Only a truly dark soul would root against Steve Sullivan. The undersized winger fought his way to the NHL after being the 233rd overall pick of the 1994 NHL Entry Draft, bouncing from New Jersey to Toronto to Chicago before finally finding a nice home with the Nashville Predators.
Sullivan became a partial star among a bevy of worker bee players for a time with Nashville, but injuries and the effects of aging pushed him down the team’s totem pole until he was a rarely used occasional healthy scratch in the 2011 playoffs. The feeling was that his days were numbered with the Predators, but today’s report from Joshua Cooper pretty much makes his departure official.
There really isn’t a villain in the situation, though. The Predators organization was good to Sullivan, handing him a two-year, $7.5 million contract in the summer of 2009 and standing by him as he fought through troubling injuries during the last two out of three seasons. (Sullivan remarkably played in every game during the 2009-10 campaign.) Sullivan did his part by being a productive player and a quality human being.
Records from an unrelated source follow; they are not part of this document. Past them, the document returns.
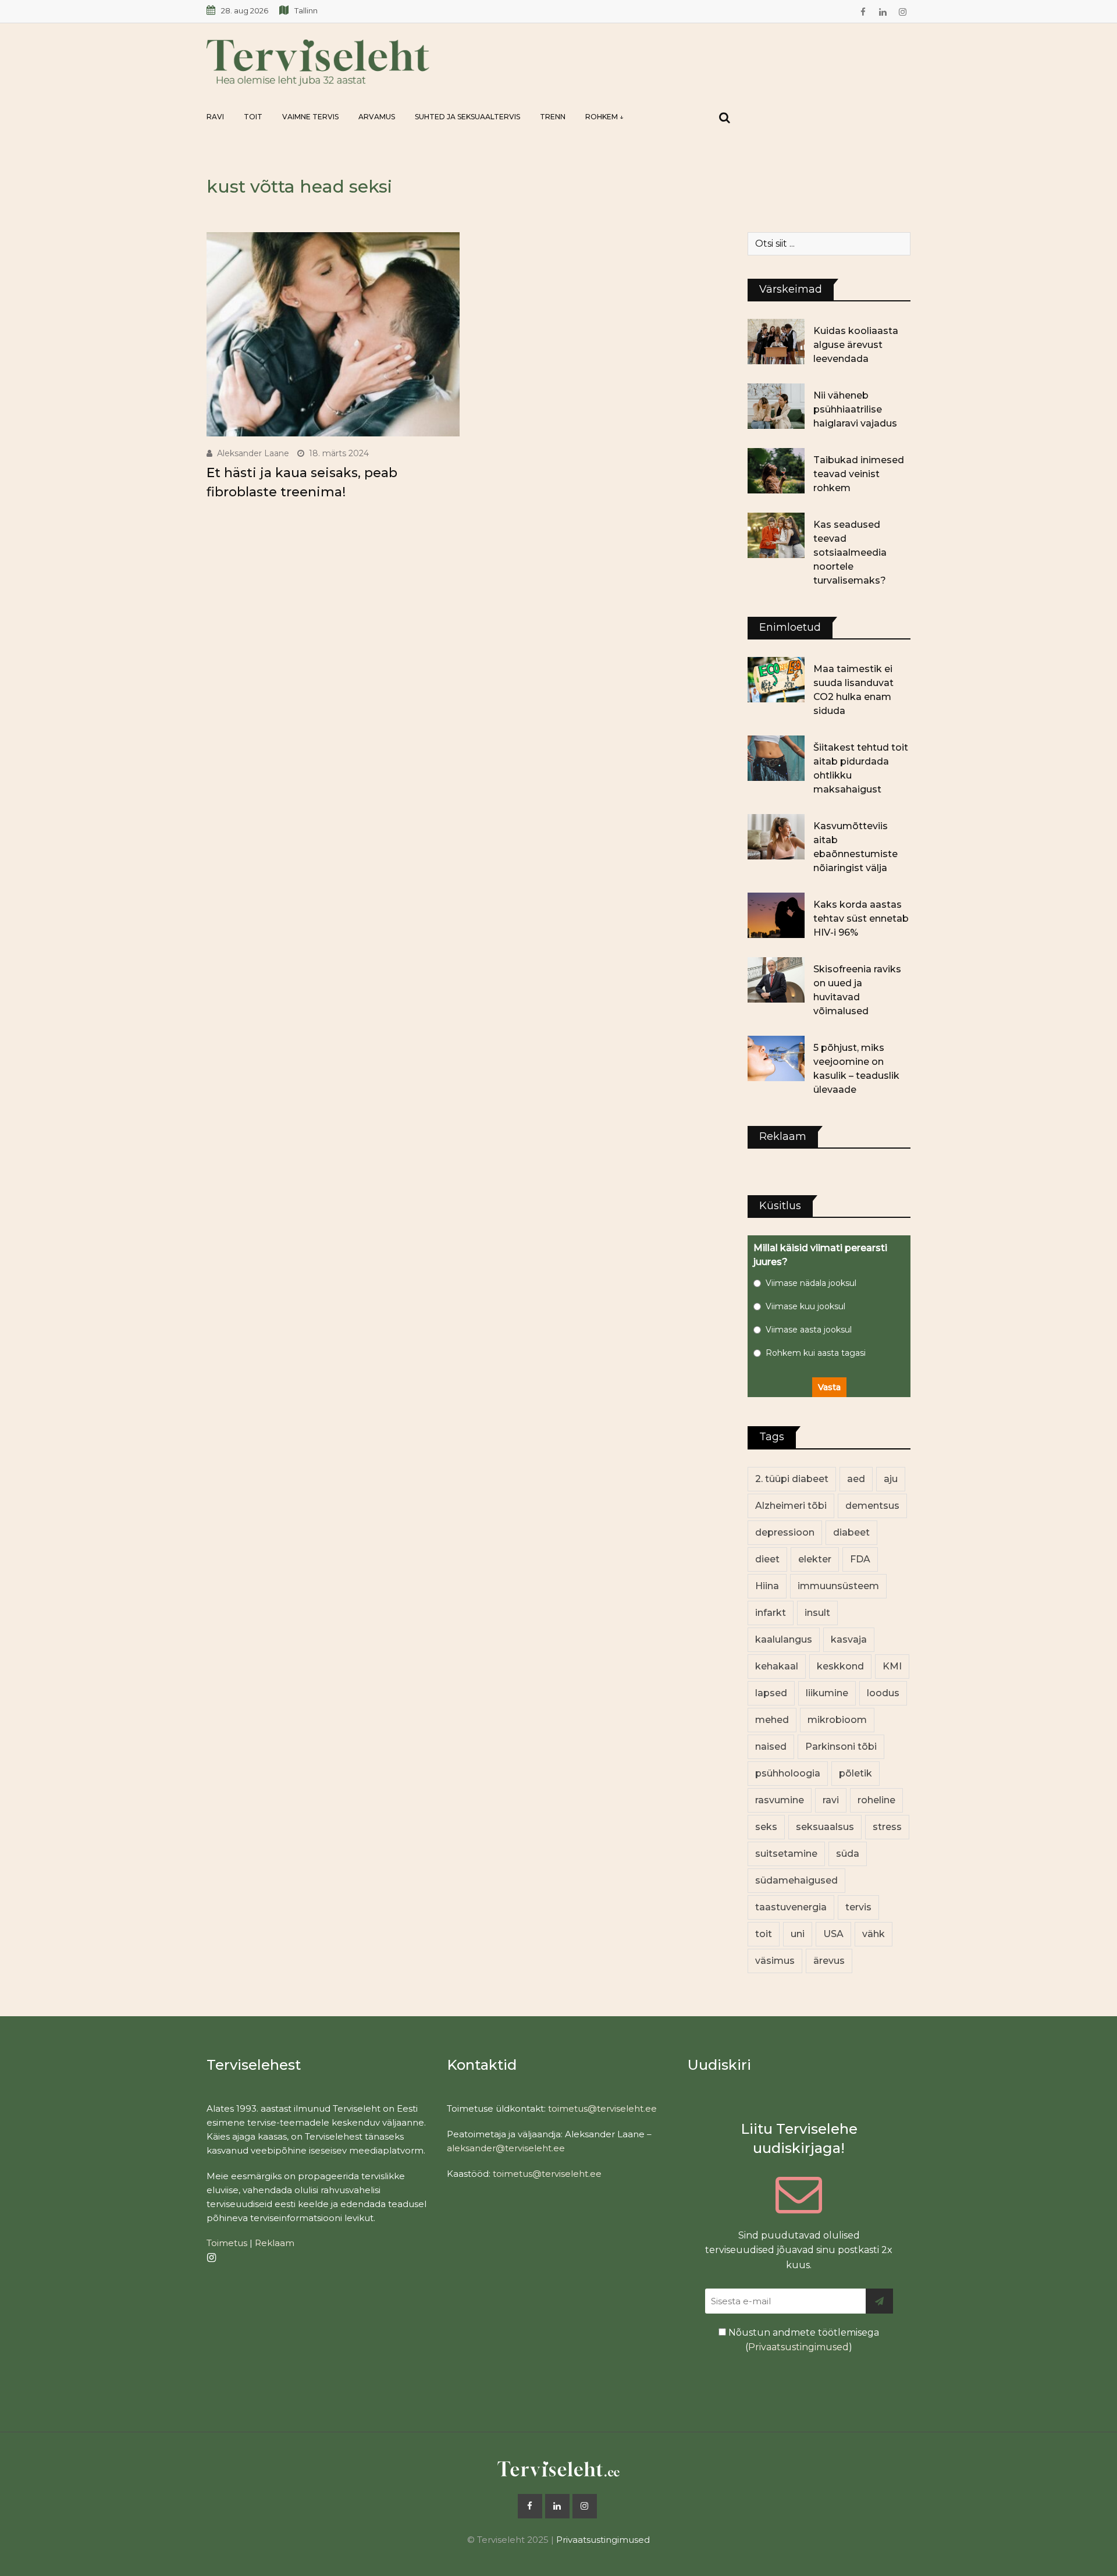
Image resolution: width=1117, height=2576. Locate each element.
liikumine (827, 1693)
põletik (855, 1773)
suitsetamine (786, 1853)
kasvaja (849, 1639)
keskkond (840, 1666)
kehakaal (776, 1666)
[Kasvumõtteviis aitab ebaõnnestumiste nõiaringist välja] (776, 836)
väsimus (775, 1960)
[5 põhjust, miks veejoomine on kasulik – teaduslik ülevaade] (776, 1058)
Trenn (552, 116)
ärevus (829, 1960)
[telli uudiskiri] (879, 2301)
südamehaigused (796, 1880)
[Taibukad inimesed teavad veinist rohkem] (776, 470)
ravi (831, 1800)
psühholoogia (787, 1773)
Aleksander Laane (253, 453)
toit (763, 1933)
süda (847, 1853)
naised (771, 1746)
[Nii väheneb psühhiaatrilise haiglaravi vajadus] (776, 406)
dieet (767, 1559)
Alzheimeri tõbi (791, 1505)
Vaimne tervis (310, 116)
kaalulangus (783, 1639)
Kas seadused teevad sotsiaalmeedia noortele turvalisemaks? (850, 552)
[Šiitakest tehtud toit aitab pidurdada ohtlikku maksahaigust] (776, 758)
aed (856, 1478)
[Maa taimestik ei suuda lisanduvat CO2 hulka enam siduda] (776, 679)
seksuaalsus (825, 1826)
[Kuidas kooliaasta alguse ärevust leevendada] (776, 341)
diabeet (851, 1532)
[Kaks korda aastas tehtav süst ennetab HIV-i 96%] (776, 915)
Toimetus (227, 2242)
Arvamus (376, 116)
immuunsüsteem (838, 1585)
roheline (876, 1800)
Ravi (215, 116)
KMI (892, 1666)
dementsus (872, 1505)
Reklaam (274, 2242)
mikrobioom (837, 1719)
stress (887, 1826)
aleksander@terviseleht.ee (506, 2148)
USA (833, 1933)
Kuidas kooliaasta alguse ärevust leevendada (855, 344)
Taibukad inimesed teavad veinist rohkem (858, 473)
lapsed (771, 1693)
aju (891, 1478)
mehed (772, 1719)
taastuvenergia (791, 1907)
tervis (858, 1907)
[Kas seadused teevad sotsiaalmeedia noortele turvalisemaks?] (776, 535)
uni (798, 1933)
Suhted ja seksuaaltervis (467, 116)
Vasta (829, 1387)
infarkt (770, 1612)
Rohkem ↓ (604, 116)
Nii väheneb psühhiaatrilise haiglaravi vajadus (855, 409)
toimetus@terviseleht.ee (602, 2108)
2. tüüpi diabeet (791, 1478)
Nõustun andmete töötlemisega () (802, 2340)
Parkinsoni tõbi (841, 1746)
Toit (253, 116)
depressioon (784, 1532)
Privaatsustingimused (798, 2347)
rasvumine (779, 1800)
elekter (814, 1559)
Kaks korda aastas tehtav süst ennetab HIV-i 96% (861, 918)
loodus (883, 1693)
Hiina (767, 1585)
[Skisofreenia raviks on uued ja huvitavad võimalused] (776, 980)
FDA (860, 1559)
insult (817, 1612)
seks (766, 1826)
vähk (873, 1933)
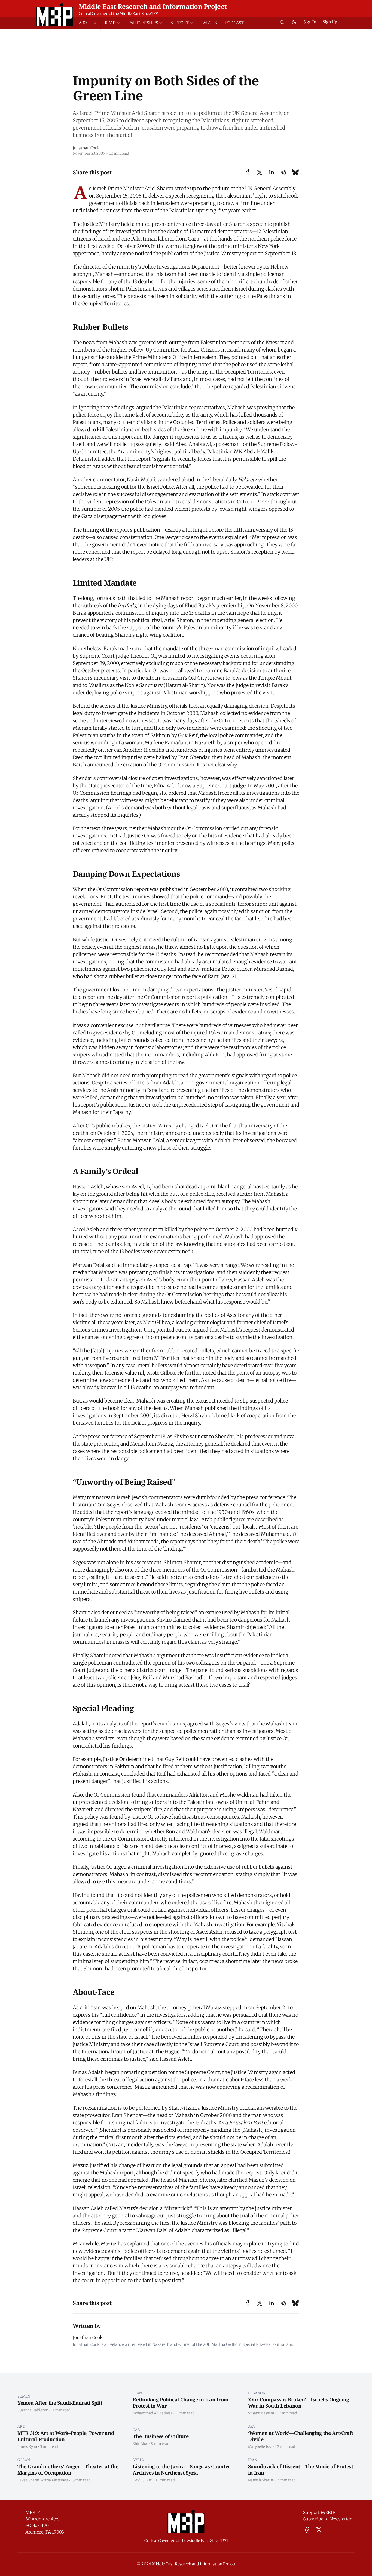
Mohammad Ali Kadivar (152, 2413)
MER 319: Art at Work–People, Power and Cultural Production (65, 2436)
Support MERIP (319, 2512)
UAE (136, 2429)
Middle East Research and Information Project (153, 6)
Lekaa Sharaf (28, 2480)
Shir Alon (140, 2443)
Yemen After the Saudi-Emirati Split (59, 2402)
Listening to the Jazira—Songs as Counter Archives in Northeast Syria (181, 2469)
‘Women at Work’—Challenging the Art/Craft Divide (300, 2436)
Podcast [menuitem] (234, 22)
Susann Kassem (261, 2413)
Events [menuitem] (209, 22)
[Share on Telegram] (283, 172)
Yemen (24, 2396)
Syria (138, 2460)
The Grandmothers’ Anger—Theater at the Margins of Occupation (67, 2469)
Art (21, 2426)
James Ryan (27, 2446)
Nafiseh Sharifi (260, 2480)
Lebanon (257, 2393)
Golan (23, 2460)
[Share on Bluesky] (295, 172)
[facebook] (306, 2529)
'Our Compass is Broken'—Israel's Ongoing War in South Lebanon (298, 2402)
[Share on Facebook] (247, 172)
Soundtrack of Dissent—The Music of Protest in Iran (300, 2469)
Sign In (309, 22)
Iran (137, 2393)
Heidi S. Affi (143, 2480)
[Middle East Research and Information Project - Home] (54, 14)
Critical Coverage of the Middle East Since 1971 (118, 13)
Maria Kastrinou (54, 2480)
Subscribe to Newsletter (327, 2519)
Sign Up (330, 22)
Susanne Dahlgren (32, 2410)
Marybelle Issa (260, 2446)
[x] (318, 2529)
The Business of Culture (161, 2436)
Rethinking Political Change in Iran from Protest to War (180, 2402)
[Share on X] (259, 172)
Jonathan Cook (86, 148)
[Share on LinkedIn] (271, 172)
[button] (89, 23)
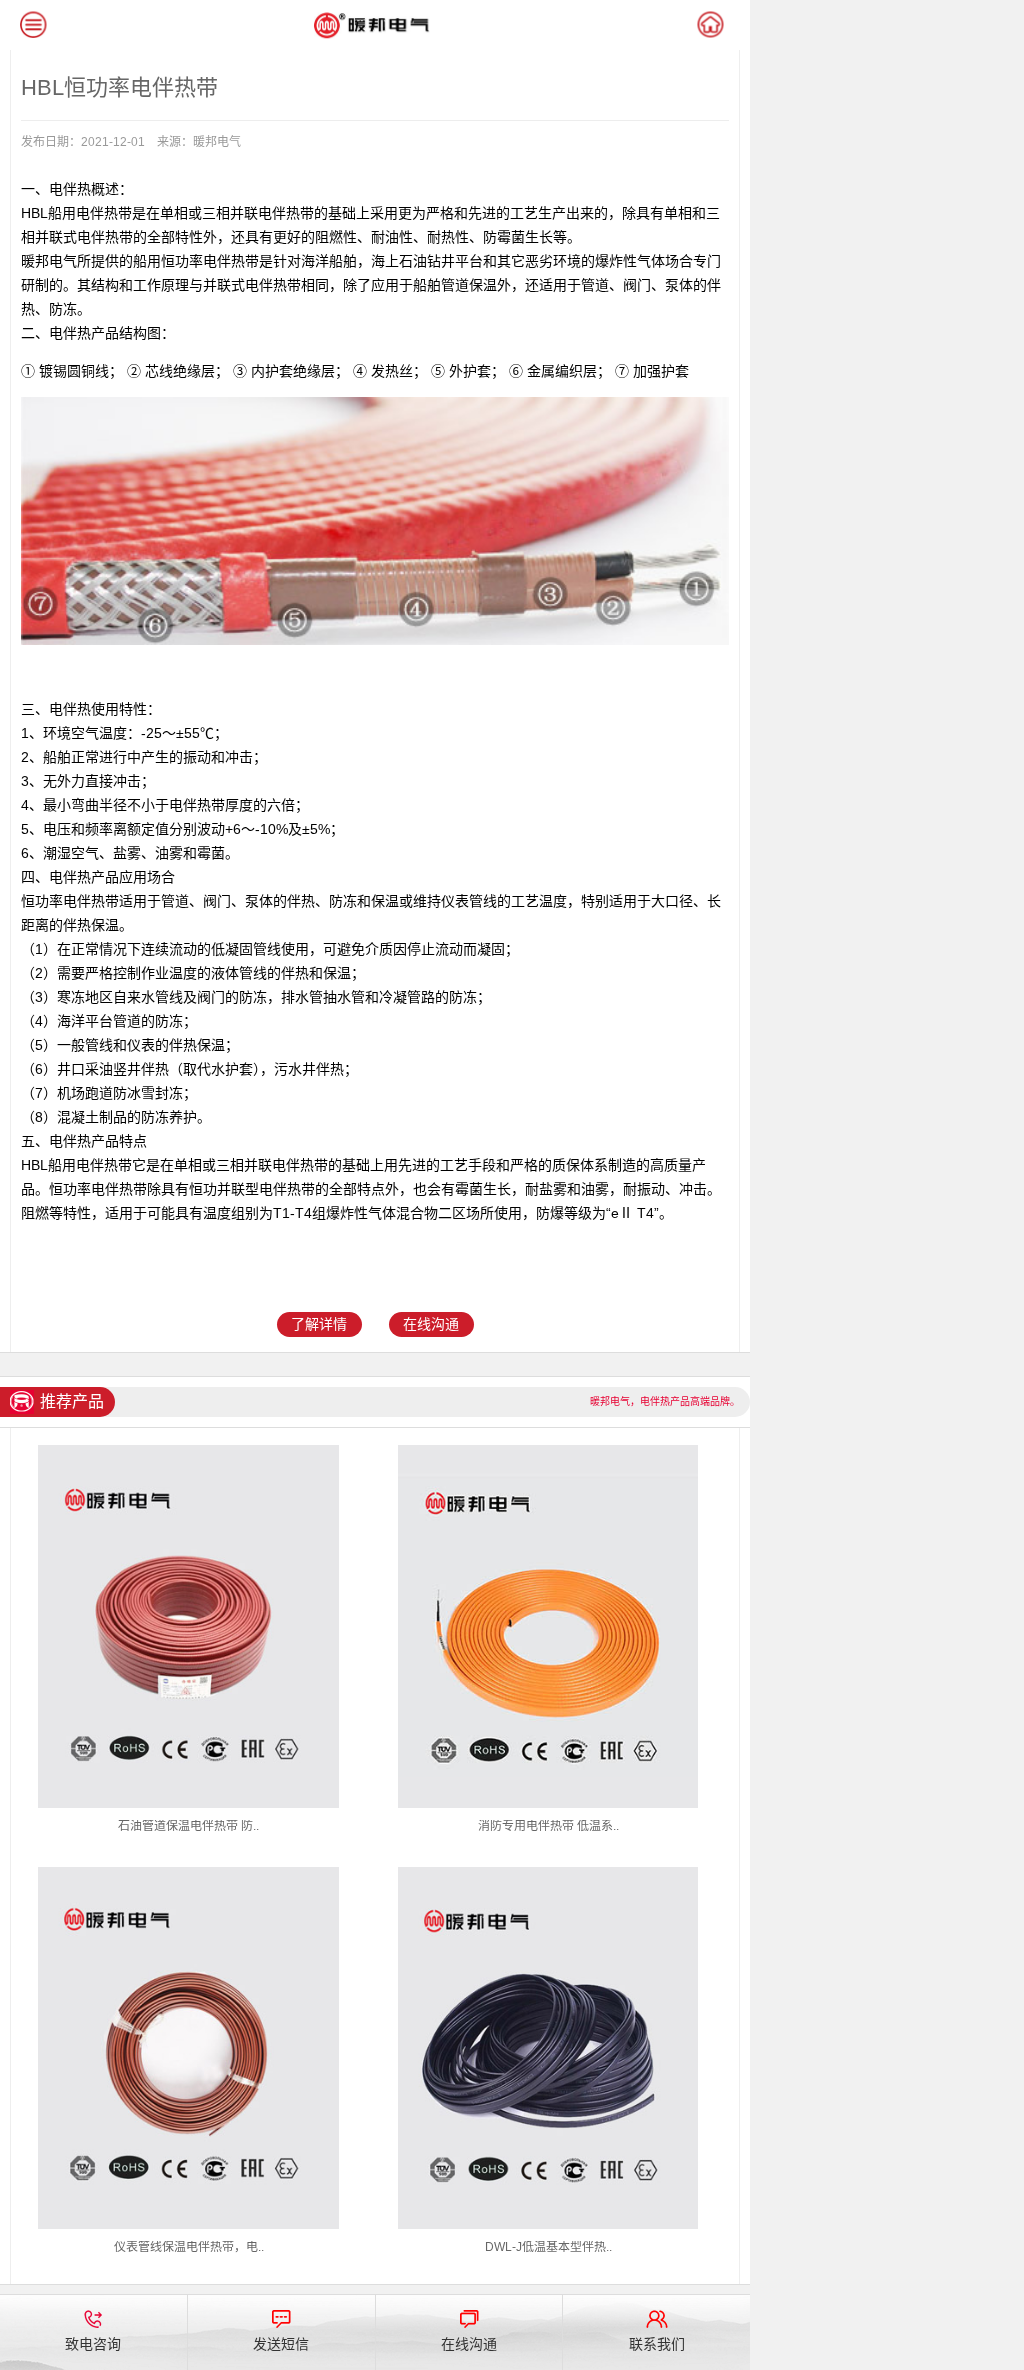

The sad question remains: can Sullivan find work somewhere else in the league? It might depend on his contract demands because a contending team might be willing to give him a chance to regain his previous scoring form if he takes a significant pay cut. He hit the 75-point mark a decade ago and produced one other 70+ point season and five other seasons of 60 points or more, so the skill is (or at least was) there.
If this is Sullivan’s curtain call, he has nothing to be ashamed of. In a way, he was a poor man’s Martin St. Louis: a pint-sized player who refused to be ignored, put together a fantastic career, made plenty of money and defied expectations with plenty of class.
That’s not bad for an injury-prone ninth round draft pick.